Redding (1-1) had not prevailed in a start since July 24, 2004, for Houston against Milwaukee. His last victory, in relief on Sept. 26, 2004, also came against the Brewers for the Astros. Redding went six innings, allowing two runs and five hits. He walked one and struck out one.
The right-hander's day began ominously when his cleat caught in the mound clay during his windup while he was pitching from the stretch against the game's third batter. Redding was called for a balk, one of his few miscues on the afternoon.
"It feels good," he said. "I definitely missed that feeling -- winning at this level and helping the ballclub. ... We can go into this break feeling good about ourselves."
The Nationals, who won a second consecutive game for the first time since taking three in a row from June 12-14, sent 11 batters to the plate in the sixth. They scored six times against Chris Capuano (5-6) -- their biggest inning of the season -- to erase a 2-1 deficit.
"We're capable of doing stuff like that, just not every single day," Washington manager Manny Acta said. "We need to get the guys who are struggling (offensively) going."
Felipe Lopez homered and reached base four times for Washington.
The division-leading Brewers have lost five of six, and failed to hit a home run for the first time in 17 games, ending their longest streak since a 19-game stretch July 11-30, 1996. The closest Milwaukee came to connecting was when Gabe Gross backed center fielder Nook Logan to the wall leading off the fifth.
Lopez's fourth homer, a one-out drive into the right-field bullpen in the second, put Washington ahead 1-0.
Milwaukee took the lead in the sixth on Prince Fielder's two-run double. Capuano led off with a single and moved to third on two groundouts. After Ryan Braun was hit by a pitch, Fielder doubled to the warning track in center.

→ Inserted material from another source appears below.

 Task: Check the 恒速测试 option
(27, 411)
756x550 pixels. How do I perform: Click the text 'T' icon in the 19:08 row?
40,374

Zimmerman responded with a two-run homer, his 14th, in the bottom of the inning.
Capuano walked D'Angelo Jimenez, who was 1-for-22 this season, and Zimmerman lined a 1-0 pitch over the wall in left.
Brewers manager Ned Yost was still steamed that Capuano lost Jimenez after he had him down 0-2.
"You battle back, you're struggling to score runs all day. Prince gets a big two-run double. No offense to Jimenez, but you don't walk a guy who is hitting .045," Yost said curtly. "Simple as that."
Capuano then loaded the bases, walking Austin Kearns and Lopez around Tony Batista's single, before a sacrifice fly by Ryan Church made it 4-2. Jesus Flores' infield single again filled the bases, and Capuano departed. Pinch-hitter Ronnie Belliard then greeted Matt Wise with a three-run double, making it 7-2.
"I was picking around the zone a little bit," Capuano said. "I was trying to be on the attack. I just wanted aggressive in the strike zone like I needed to be."
Capuano gave up seven runs and eight hits over 5 1/3 innings, walking three and striking out four.
Since winning his last game, Redding lost seven straight decisions for four clubs - San Diego, the New York Yankees, the Chicago White Sox and the Nationals. ... Washington starters have won consecutive starts for the first time since June 8-9. ... Milwaukee turned two double plays Sunday, but still has an NL-low 68 twin-killings.